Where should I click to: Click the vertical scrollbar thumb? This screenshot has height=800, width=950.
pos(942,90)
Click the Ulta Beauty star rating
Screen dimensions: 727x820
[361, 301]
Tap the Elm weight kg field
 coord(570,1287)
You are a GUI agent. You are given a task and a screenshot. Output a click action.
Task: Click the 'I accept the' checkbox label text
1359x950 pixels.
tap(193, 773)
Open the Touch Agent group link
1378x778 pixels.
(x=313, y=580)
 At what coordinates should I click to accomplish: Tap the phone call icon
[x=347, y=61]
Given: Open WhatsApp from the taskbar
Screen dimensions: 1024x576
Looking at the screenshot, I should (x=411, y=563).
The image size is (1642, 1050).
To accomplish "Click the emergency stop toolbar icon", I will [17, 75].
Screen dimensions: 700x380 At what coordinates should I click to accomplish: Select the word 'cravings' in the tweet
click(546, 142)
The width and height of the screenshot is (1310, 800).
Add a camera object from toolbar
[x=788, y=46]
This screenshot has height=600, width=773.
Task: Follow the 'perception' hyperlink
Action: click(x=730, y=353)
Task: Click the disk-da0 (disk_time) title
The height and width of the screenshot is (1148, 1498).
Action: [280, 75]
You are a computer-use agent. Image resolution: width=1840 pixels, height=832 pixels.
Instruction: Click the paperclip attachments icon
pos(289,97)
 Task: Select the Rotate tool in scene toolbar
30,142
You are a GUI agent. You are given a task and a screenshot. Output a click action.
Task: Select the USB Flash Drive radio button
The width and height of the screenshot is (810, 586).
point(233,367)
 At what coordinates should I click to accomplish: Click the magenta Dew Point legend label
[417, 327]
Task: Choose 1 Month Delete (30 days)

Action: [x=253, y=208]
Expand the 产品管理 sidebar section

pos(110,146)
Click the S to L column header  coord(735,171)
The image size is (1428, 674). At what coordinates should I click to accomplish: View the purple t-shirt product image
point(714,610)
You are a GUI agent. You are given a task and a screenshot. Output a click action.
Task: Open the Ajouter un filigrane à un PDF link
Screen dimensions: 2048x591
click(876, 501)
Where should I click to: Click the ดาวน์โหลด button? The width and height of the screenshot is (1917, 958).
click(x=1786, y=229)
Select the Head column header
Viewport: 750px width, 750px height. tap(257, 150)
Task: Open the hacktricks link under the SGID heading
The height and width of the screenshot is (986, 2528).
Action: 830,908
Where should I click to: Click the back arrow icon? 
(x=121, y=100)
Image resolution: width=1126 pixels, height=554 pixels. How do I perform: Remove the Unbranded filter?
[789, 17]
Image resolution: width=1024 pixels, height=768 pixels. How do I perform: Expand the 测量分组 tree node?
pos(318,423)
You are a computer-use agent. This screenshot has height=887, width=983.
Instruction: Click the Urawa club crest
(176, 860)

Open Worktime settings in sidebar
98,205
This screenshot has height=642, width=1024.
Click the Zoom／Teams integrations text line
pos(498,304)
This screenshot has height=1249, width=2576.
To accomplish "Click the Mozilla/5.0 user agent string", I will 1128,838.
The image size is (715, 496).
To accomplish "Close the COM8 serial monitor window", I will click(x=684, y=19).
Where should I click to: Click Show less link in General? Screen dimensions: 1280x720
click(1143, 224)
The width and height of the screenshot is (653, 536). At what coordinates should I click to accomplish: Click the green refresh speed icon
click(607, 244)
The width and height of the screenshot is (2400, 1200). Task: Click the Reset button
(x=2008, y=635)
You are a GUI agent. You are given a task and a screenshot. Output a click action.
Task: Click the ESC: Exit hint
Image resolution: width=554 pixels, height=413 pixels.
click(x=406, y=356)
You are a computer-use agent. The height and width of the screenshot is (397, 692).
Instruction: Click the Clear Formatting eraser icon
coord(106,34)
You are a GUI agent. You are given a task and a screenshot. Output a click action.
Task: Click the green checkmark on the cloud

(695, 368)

════

Beginning with the line that holds "Task: Open the hacktricks", please return every line through the end of the data, exactly as written.

▸ Your solution
Task: Open the hacktricks link under the SGID heading
The height and width of the screenshot is (986, 2528).
Action: 830,908
Where should I click to: Click the back arrow icon? 
(x=121, y=100)
Image resolution: width=1126 pixels, height=554 pixels. How do I perform: Remove the Unbranded filter?
[789, 17]
Image resolution: width=1024 pixels, height=768 pixels. How do I perform: Expand the 测量分组 tree node?
pos(318,423)
You are a computer-use agent. This screenshot has height=887, width=983.
Instruction: Click the Urawa club crest
(176, 860)

Open Worktime settings in sidebar
98,205
This screenshot has height=642, width=1024.
Click the Zoom／Teams integrations text line
pos(498,304)
This screenshot has height=1249, width=2576.
To accomplish "Click the Mozilla/5.0 user agent string", I will 1128,838.
The image size is (715, 496).
To accomplish "Close the COM8 serial monitor window", I will click(x=684, y=19).
Where should I click to: Click Show less link in General? Screen dimensions: 1280x720
click(1143, 224)
The width and height of the screenshot is (653, 536). At what coordinates should I click to accomplish: Click the green refresh speed icon
click(607, 244)
The width and height of the screenshot is (2400, 1200). Task: Click the Reset button
(x=2008, y=635)
You are a GUI agent. You are given a task and a screenshot. Output a click action.
Task: Click the ESC: Exit hint
Image resolution: width=554 pixels, height=413 pixels.
click(x=406, y=356)
You are a computer-use agent. The height and width of the screenshot is (397, 692).
Instruction: Click the Clear Formatting eraser icon
coord(106,34)
You are a GUI agent. You are given a task and a screenshot. Output a click action.
Task: Click the green checkmark on the cloud

(695, 368)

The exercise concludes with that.